RE, to answer directly your question let me begin by detailing a scenario. Suppose there is a directory structure that contains a number of folders and files. Inside the different folders, each file name is, of course, unique. However, inside the subfolders, there are duplicate files. A sample file structure containing duplicate files in nested folders is shown in the following figure.

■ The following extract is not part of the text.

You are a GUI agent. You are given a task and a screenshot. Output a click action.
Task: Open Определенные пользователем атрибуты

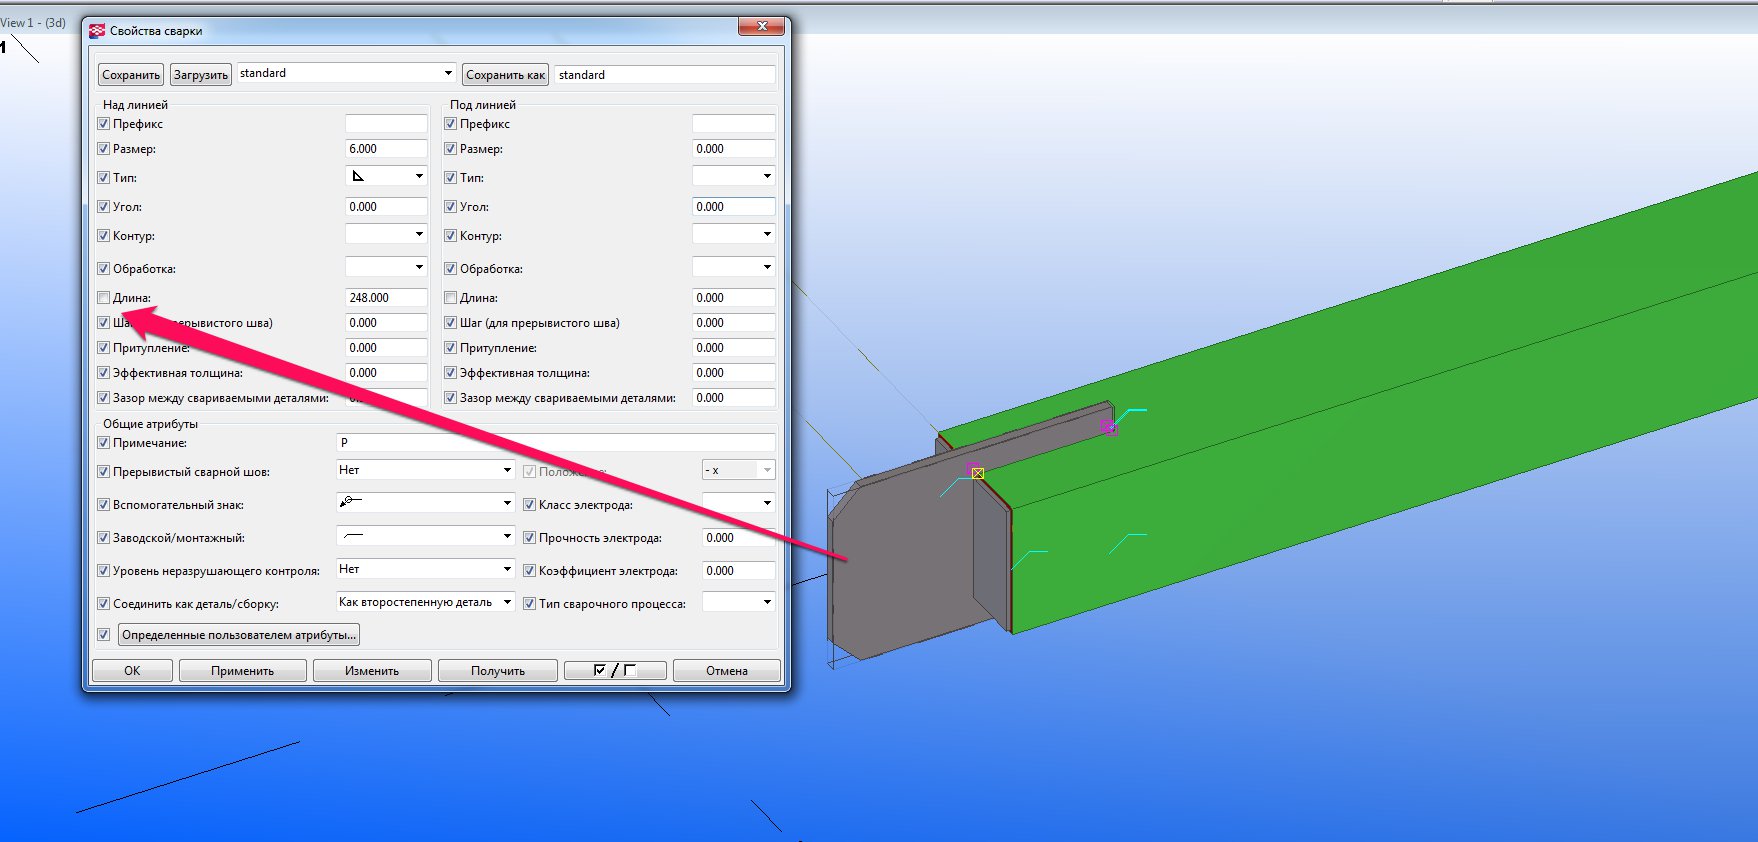pyautogui.click(x=238, y=635)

If I need to flatten this directory structure (move it from several nested folders, some of which have duplicate files, to a single folder with no duplicates), there is a variety of approaches I can use. One is to use the graphical user interface of the Windows Explorer tool. The problem with this approach is it is interactive, and involves a lot of clicking, “Yes I know there is an existing file and I want to write over that file.” This makes things proceed rather slowly. In addition, I might want to have a job that I can schedule on a nightly basis for backup purposes. Writing a bit of Windows PowerShell code will allow me the flexibility to solve the problem in multiple ways. In addition, I can avoid multiple mouse clicks. A hash table will simplify the coding that is required.
If I use the name property (of the System.IO.FileInfo object) as the key for my hash table, and the fullname property (of the same object) as the value that is associated with the key, I can filter out all of the duplicate files. This filtering occurs because the key property of a hash table must be unique.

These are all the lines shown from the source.